> _Your goal_: What is needed is every line from the one holding "Where should I" to the last line of the data below, printed exactly and without pictures.

[Dataset entries]
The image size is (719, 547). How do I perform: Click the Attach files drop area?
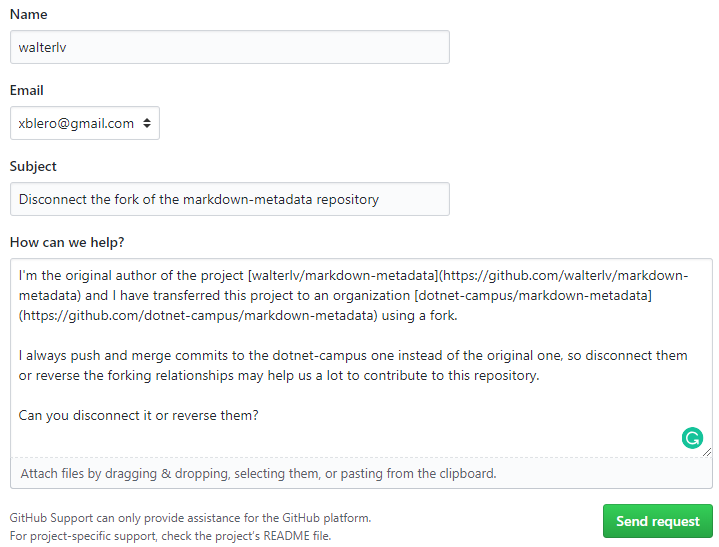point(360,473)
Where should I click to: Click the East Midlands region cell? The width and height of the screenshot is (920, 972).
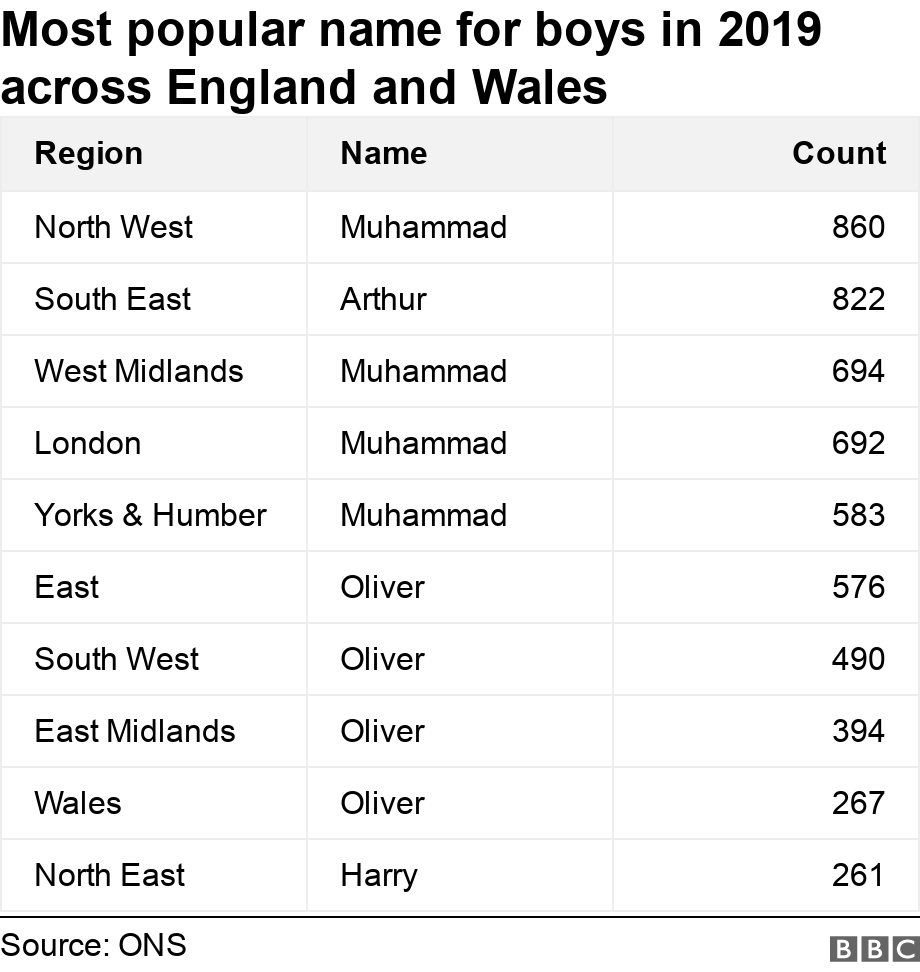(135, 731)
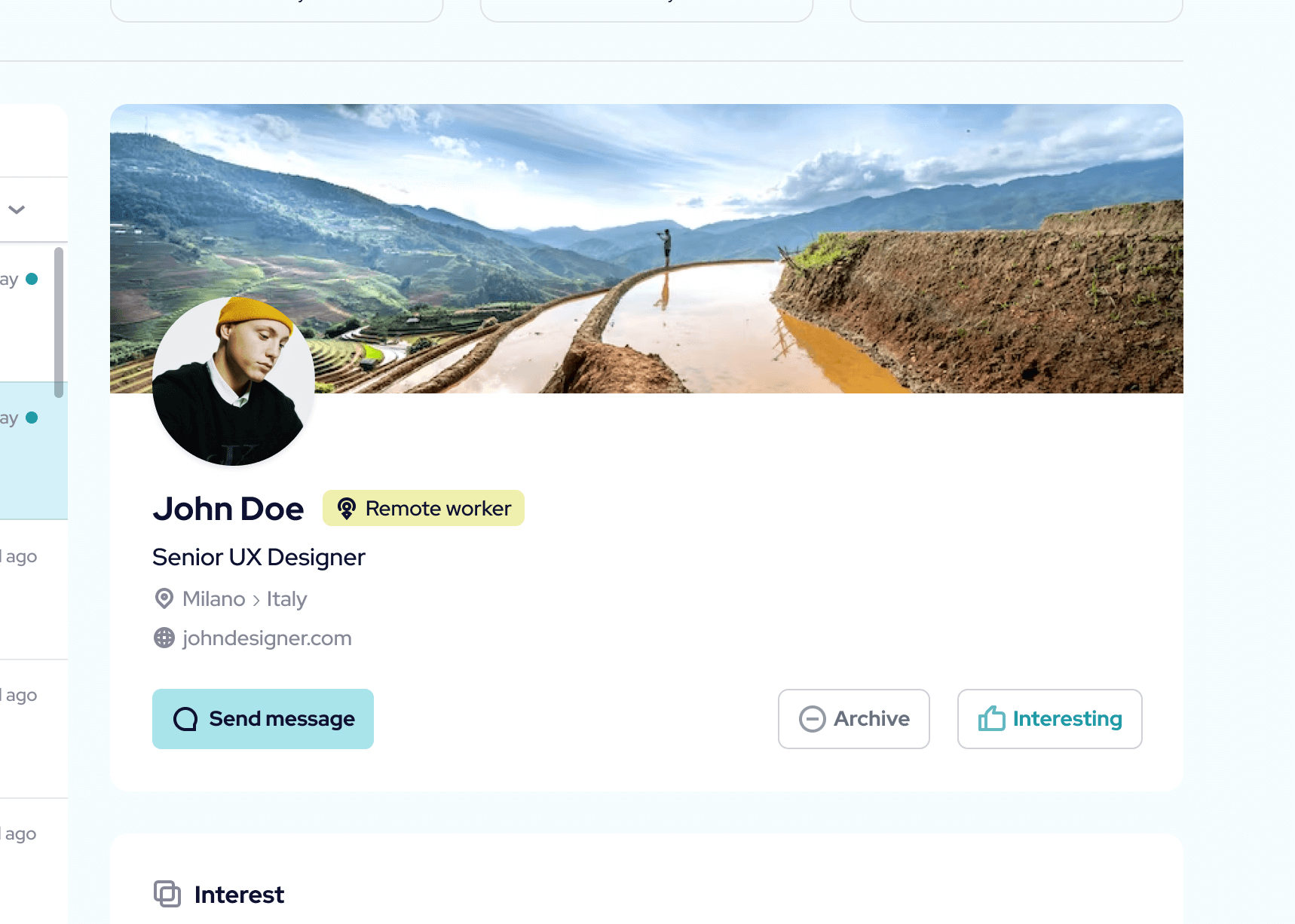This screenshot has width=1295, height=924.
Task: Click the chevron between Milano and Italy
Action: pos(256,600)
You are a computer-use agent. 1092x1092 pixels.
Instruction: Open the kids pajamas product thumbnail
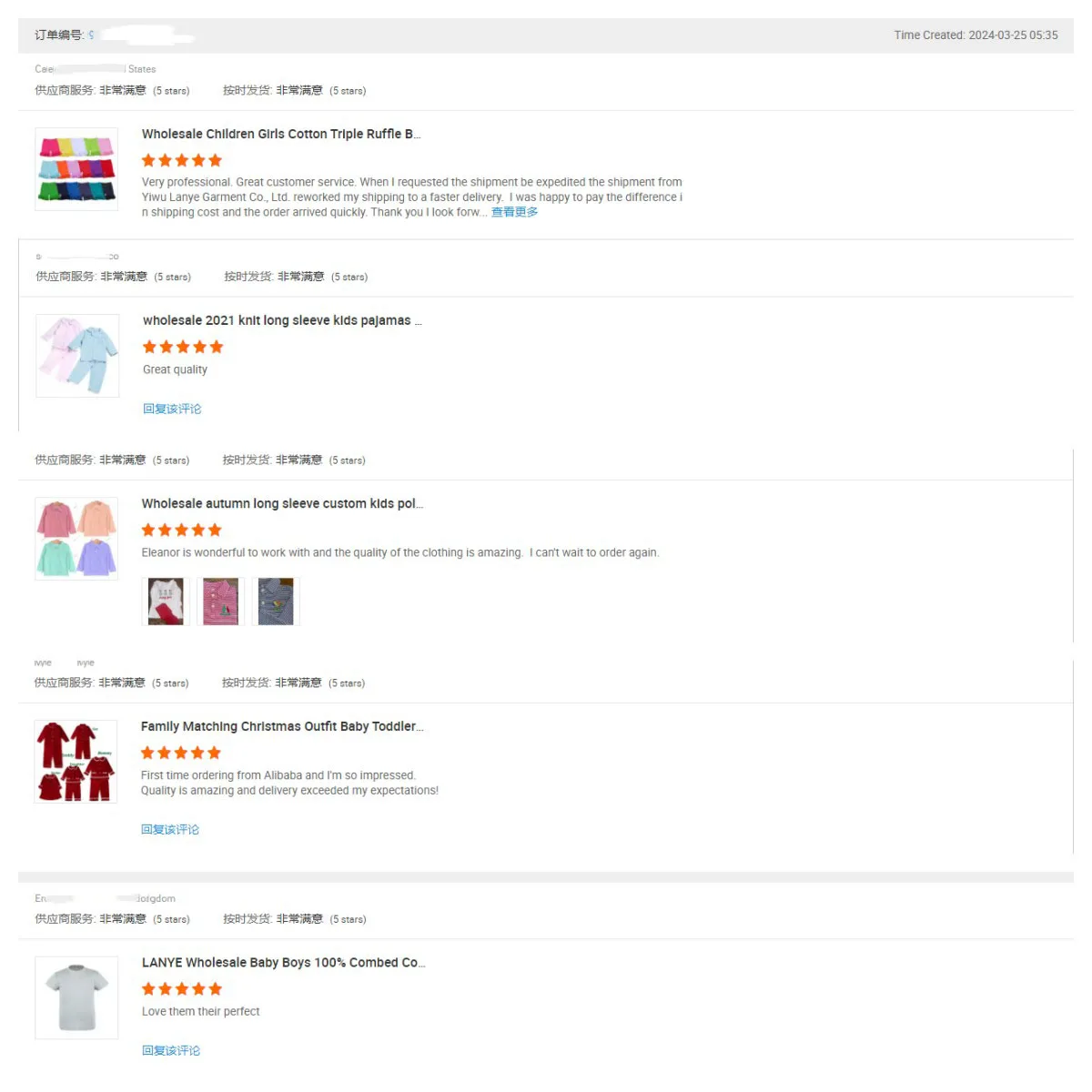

> _Problem solution_:
Where should I click to: Click the East Midlands region cell? The width and height of the screenshot is (920, 972).
(135, 731)
This screenshot has width=1295, height=924.
Task: Click the chevron between Milano and Italy
Action: pos(256,600)
You are a computer-use agent. 1092x1092 pixels.
Instruction: Open the kids pajamas product thumbnail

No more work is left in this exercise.